--- Start Information supplied ---

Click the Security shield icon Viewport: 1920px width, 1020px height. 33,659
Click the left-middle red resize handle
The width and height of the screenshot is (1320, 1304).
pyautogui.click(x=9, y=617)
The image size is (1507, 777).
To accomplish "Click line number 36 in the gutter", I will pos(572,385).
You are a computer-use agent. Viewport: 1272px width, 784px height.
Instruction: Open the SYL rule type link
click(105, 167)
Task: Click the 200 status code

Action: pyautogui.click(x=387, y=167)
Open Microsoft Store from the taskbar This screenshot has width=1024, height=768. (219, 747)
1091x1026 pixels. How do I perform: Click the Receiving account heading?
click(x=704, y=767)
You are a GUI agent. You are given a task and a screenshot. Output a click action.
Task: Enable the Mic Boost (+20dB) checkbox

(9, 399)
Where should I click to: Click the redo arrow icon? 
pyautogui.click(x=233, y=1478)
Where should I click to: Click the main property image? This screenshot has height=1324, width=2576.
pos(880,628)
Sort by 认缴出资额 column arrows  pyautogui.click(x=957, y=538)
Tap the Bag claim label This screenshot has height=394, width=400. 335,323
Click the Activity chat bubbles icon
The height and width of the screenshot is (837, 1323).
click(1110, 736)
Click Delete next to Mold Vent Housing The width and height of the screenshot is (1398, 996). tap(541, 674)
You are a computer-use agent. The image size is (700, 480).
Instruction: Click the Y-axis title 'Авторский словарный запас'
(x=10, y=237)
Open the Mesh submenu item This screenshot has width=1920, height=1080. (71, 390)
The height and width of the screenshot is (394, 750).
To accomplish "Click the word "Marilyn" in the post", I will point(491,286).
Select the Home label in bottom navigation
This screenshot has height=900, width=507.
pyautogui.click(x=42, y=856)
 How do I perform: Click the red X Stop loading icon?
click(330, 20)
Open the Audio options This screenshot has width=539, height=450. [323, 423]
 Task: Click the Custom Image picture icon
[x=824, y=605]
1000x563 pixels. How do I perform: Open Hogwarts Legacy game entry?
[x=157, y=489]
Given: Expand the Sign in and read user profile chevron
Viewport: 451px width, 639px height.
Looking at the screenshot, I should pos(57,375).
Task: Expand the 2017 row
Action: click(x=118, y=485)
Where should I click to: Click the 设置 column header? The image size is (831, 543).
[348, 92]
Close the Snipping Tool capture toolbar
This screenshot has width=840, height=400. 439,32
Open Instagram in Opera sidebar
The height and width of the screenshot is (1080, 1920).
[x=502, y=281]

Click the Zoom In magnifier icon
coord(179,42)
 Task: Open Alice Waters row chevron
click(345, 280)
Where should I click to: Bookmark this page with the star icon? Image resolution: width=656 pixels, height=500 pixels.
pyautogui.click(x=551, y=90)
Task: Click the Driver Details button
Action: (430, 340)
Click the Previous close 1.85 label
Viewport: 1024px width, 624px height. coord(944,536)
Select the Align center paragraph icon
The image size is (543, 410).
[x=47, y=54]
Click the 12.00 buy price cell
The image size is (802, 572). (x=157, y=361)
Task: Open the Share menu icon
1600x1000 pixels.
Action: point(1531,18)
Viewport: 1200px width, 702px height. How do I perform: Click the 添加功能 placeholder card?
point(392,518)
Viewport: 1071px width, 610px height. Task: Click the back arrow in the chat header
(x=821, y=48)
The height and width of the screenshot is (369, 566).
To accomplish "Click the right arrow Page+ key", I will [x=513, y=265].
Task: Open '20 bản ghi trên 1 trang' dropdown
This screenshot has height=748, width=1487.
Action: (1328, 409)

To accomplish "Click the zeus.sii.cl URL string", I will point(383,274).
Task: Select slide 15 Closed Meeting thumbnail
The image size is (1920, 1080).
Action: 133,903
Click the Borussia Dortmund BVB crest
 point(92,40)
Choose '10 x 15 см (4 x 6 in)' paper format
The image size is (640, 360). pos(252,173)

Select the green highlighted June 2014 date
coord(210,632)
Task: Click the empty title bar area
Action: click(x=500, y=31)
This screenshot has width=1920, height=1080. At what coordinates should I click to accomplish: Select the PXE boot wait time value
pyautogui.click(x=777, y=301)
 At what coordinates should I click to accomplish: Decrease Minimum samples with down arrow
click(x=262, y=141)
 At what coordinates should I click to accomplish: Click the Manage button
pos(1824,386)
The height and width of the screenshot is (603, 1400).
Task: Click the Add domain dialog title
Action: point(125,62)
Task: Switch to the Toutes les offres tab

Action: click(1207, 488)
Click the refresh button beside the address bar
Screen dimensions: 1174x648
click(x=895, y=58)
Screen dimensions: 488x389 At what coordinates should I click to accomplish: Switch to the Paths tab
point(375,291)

--- End Information supplied ---

Set task:
Replace every "At what coordinates should I click to accomplish" in the material with "Which point should I click to do", and leave everything else in the material unchanged.

Output:
Click the Security shield icon Viewport: 1920px width, 1020px height. 33,659
Click the left-middle red resize handle
The width and height of the screenshot is (1320, 1304).
pyautogui.click(x=9, y=617)
The image size is (1507, 777).
To accomplish "Click line number 36 in the gutter", I will pos(572,385).
You are a computer-use agent. Viewport: 1272px width, 784px height.
Instruction: Open the SYL rule type link
click(105, 167)
Task: Click the 200 status code

Action: pyautogui.click(x=387, y=167)
Open Microsoft Store from the taskbar This screenshot has width=1024, height=768. (219, 747)
1091x1026 pixels. How do I perform: Click the Receiving account heading?
click(x=704, y=767)
You are a GUI agent. You are given a task and a screenshot. Output a click action.
Task: Enable the Mic Boost (+20dB) checkbox

(9, 399)
Where should I click to: Click the redo arrow icon? 
pyautogui.click(x=233, y=1478)
Where should I click to: Click the main property image? This screenshot has height=1324, width=2576.
pos(880,628)
Sort by 认缴出资额 column arrows  pyautogui.click(x=957, y=538)
Tap the Bag claim label This screenshot has height=394, width=400. 335,323
Click the Activity chat bubbles icon
The height and width of the screenshot is (837, 1323).
click(1110, 736)
Click Delete next to Mold Vent Housing The width and height of the screenshot is (1398, 996). tap(541, 674)
You are a computer-use agent. The image size is (700, 480).
Instruction: Click the Y-axis title 'Авторский словарный запас'
(x=10, y=237)
Open the Mesh submenu item This screenshot has width=1920, height=1080. (71, 390)
The height and width of the screenshot is (394, 750).
To accomplish "Click the word "Marilyn" in the post", I will point(491,286).
Select the Home label in bottom navigation
This screenshot has height=900, width=507.
pyautogui.click(x=42, y=856)
 How do I perform: Click the red X Stop loading icon?
click(330, 20)
Open the Audio options This screenshot has width=539, height=450. [323, 423]
 Task: Click the Custom Image picture icon
[x=824, y=605]
1000x563 pixels. How do I perform: Open Hogwarts Legacy game entry?
[x=157, y=489]
Given: Expand the Sign in and read user profile chevron
Viewport: 451px width, 639px height.
Looking at the screenshot, I should pos(57,375).
Task: Expand the 2017 row
Action: click(x=118, y=485)
Where should I click to: Click the 设置 column header? The image size is (831, 543).
[348, 92]
Close the Snipping Tool capture toolbar
This screenshot has width=840, height=400. 439,32
Open Instagram in Opera sidebar
The height and width of the screenshot is (1080, 1920).
[x=502, y=281]

Click the Zoom In magnifier icon
coord(179,42)
 Task: Open Alice Waters row chevron
click(345, 280)
Where should I click to: Bookmark this page with the star icon? Image resolution: width=656 pixels, height=500 pixels.
pyautogui.click(x=551, y=90)
Task: Click the Driver Details button
Action: (430, 340)
Click the Previous close 1.85 label
Viewport: 1024px width, 624px height. coord(944,536)
Select the Align center paragraph icon
The image size is (543, 410).
[x=47, y=54]
Click the 12.00 buy price cell
The image size is (802, 572). (x=157, y=361)
Task: Open the Share menu icon
1600x1000 pixels.
Action: point(1531,18)
Viewport: 1200px width, 702px height. How do I perform: Click the 添加功能 placeholder card?
point(392,518)
Viewport: 1071px width, 610px height. Task: Click the back arrow in the chat header
(x=821, y=48)
The height and width of the screenshot is (369, 566).
To accomplish "Click the right arrow Page+ key", I will [x=513, y=265].
Task: Open '20 bản ghi trên 1 trang' dropdown
This screenshot has height=748, width=1487.
Action: (1328, 409)

To accomplish "Click the zeus.sii.cl URL string", I will point(383,274).
Task: Select slide 15 Closed Meeting thumbnail
The image size is (1920, 1080).
Action: 133,903
Click the Borussia Dortmund BVB crest
 point(92,40)
Choose '10 x 15 см (4 x 6 in)' paper format
The image size is (640, 360). pos(252,173)

Select the green highlighted June 2014 date
coord(210,632)
Task: Click the empty title bar area
Action: click(x=500, y=31)
This screenshot has width=1920, height=1080. Which point should I click to do: Select the PXE boot wait time value
pyautogui.click(x=777, y=301)
 Which point should I click to do: Decrease Minimum samples with down arrow
click(x=262, y=141)
 Which point should I click to do: Click the Manage button
pos(1824,386)
The height and width of the screenshot is (603, 1400).
Task: Click the Add domain dialog title
Action: point(125,62)
Task: Switch to the Toutes les offres tab

Action: click(1207, 488)
Click the refresh button beside the address bar
Screen dimensions: 1174x648
click(x=895, y=58)
Screen dimensions: 488x389 Which point should I click to do: Switch to the Paths tab
point(375,291)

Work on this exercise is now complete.